INSTRUCTIONS TO FOLLOW:
With the line containing "You are a computer-use" as the start and the line containing "Instruction: Open the" as the end, transcribe that span of the entries below exactly, including both.

PROVIDED DATA:
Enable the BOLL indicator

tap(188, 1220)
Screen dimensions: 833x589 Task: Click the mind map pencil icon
--
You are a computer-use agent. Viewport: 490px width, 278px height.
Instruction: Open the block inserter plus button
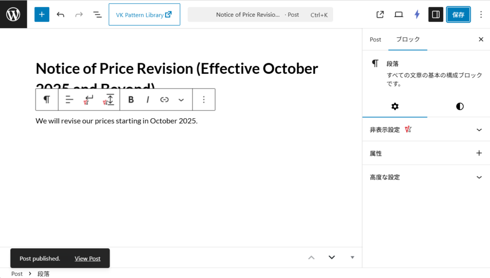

TASK OUTPUT:
You are a computer-use agent. Viewport: 490px width, 278px height.
Instruction: Open the block inserter plus button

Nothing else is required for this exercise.